Purpose : Prime editing (PE) is a genome editing technology which can perform precise base-pair substitutions, deletions or insertions in the genome without creating double-stranded breaks. Previous studies have shown PE could achieve genome editing in mouse retina, however, at very low levels (~1-2%). This study aims to develop AAV-PE systems that can achieve higher delivery and editing efficiency in mouse retinas.

Methods : We first tested several AAV-eGFPs viral vectors with different AAV capsids, promoters and terminators to determine the most efficient delivery system in mouse photoreceptor cells. We then used Dnmt1 gene as a target to test the AAV-PE system by introducing a single base-pair substitution. We cloned the PE components into three AAV vectors with split-intein (a. N-terminus Cas9 nickase; b. C-terminus Cas9 nickase and M-MLV reverse transcriptase; c. epegRNA, nicking gRNA and eGFP). Triple AAV-PE were injected subretinally into two-week-old CD1 or Ai9-Rho-Cre reporter mice; the latter expresses tdTomato in photoreceptor cells. Two or seven weeks post injection, DNA was extracted from whole retinas of CD1 mice or dissociated EGPF⁺/tdTomato⁺ retinal cells from Ai9-Rho-Cre mice. PCR amplification of targeted Dnmt1 locus was performed, followed by NGS amplicon sequencing.
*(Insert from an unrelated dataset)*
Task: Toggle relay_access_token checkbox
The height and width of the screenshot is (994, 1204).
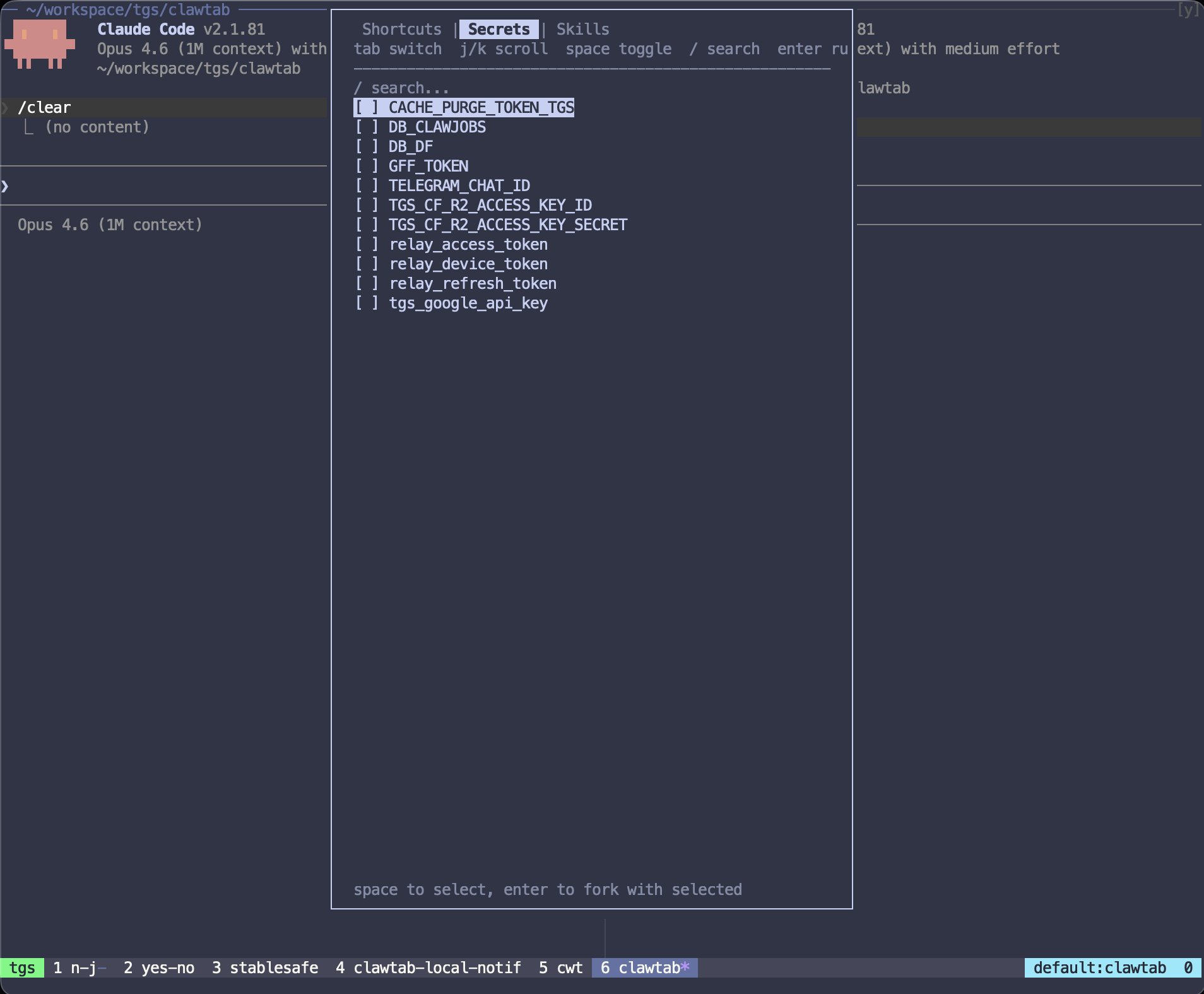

Results : We found that the highest transduction efficiency was observed in retinas injected with AAV-PHP.eB Cbh-eGFP-W3bGH vector. For in vivo prime editing with split-intein triple AAV-PE, we observed an average of 17.7 ± 3.1% (n=3) precise editing and 1.3 ± 0.6% indels from the whole retinas that express a high level of GFP. In Ai9-Rho-Cre mice, we observed an average of 23.8 ± 9.1% (n=6) precise editing and 0.75 ± 0.4% indels in sorted eGPF⁺/tdTomato⁺ rod photoreceptor cells, with the highest editing efficiency up to 38.6%.

Conclusions : We have demonstrated, for the first time, a split-intein based triple AAV prime editor delivery platform could generate precise editing at therapeutically-relevant efficiencies in the photoreceptor cells following subretinal injection. These findings open the avenue of therapeutic prime editing for inherited retinal degenerations.

This abstract was presented at the 2023 ARVO Annual Meeting, held in New Orleans, LA, April 23-27, 2023.